I won’t bother getting into the multiple back-to-back tests which found Tesla’s implementation of autonomous features to be much better than those of any other manufacturers. I won’t bother to get into the rapid iterations of Tesla versus the sluggishness of GM’s movement.
Tesla is delivering real-world advanced autonomous features and regularly upgrading them. Those features are in continuous use by drivers. GM isn’t far ahead, it’s struggling to differentiate itself with a marketing release.
Let’s just run the numbers, something DeBord didn’t bother to do. He’s not a math guy or a models guy, so that’s understandable. But it’s not rocket science to look at the relative numbers of pure electric cars Tesla has sold vs GM, look at the competitive landscape, and realize that GM will take a long time to catch up to Tesla under any realistic perspective.
Instead, DeBord asserts that Tesla can’t make cars at scale, as if the relatively temporary challenges with Model 3 production are a foregone conclusion to continue, or as if GM will magically overcome its internal barriers to cannibalizing its own product lines, or as if GM, which is still saying in 2018 that it will deliver hydrogen cars, will be able to deliver a lot of pure electric cars. It’s not like other car companies don’t have teething problems with vehicle launches, but none of them have the scrutiny Tesla does.

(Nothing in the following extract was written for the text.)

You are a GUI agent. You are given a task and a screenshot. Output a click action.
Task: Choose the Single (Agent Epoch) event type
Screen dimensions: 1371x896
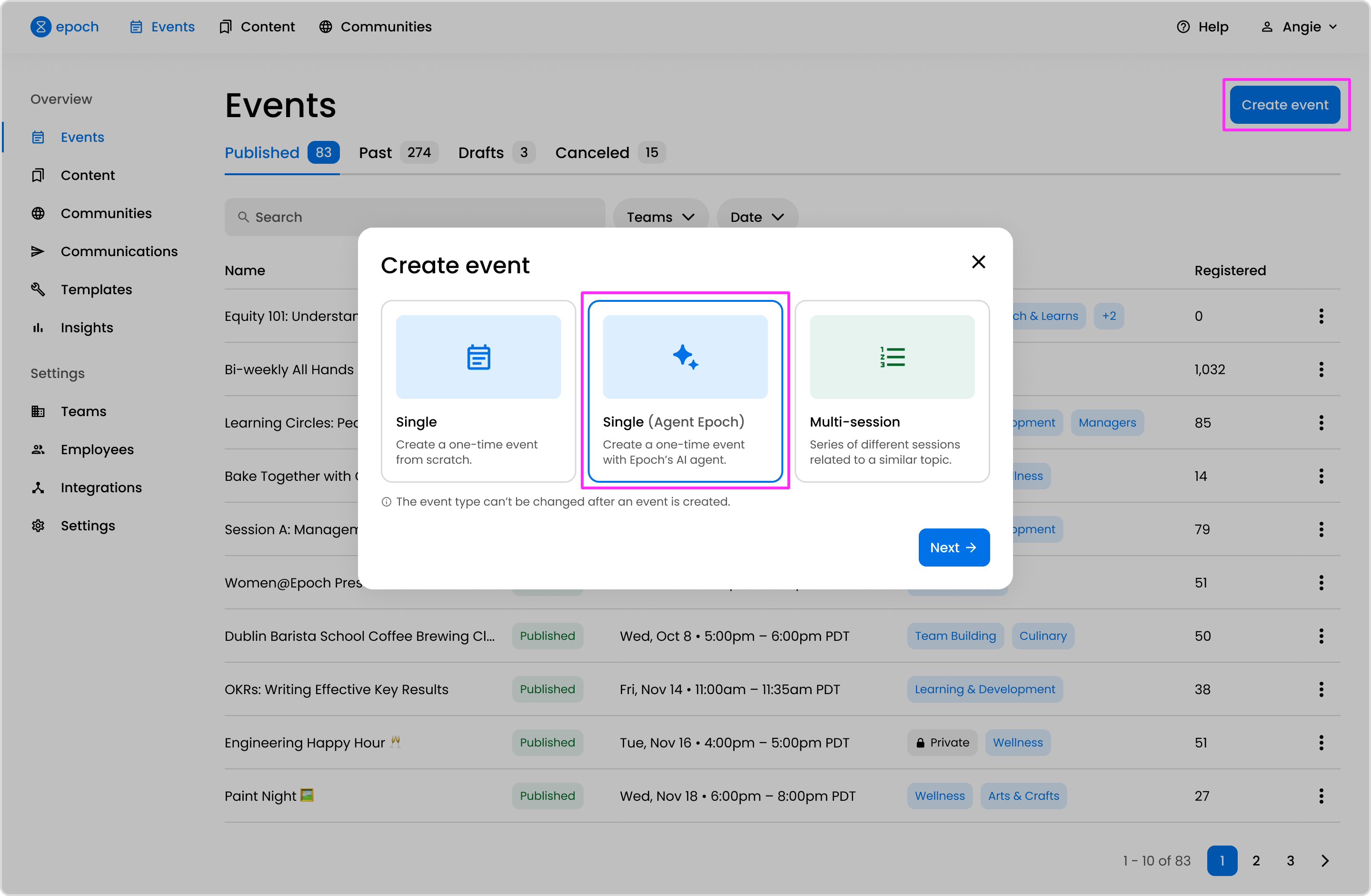[685, 391]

The automotive industry is in the throes of a period of major disruptive innovation. It’s pretty clear that DeBord hasn’t read Christensen and Raynor on innovation and, once again, that’s okay. It’s not his patch. I’m sure I’d enjoy reading his books and for anyone who wants to look back with nostalgia written by a decent writer, I’m pretty sure you couldn’t go wrong. But that doesn’t mean you want him giving you guideposts to the future.
DeBord is looking in the rear-view mirror, not out the windshield at the highway that’s coming. I really hope he has a Tesla doing that for him.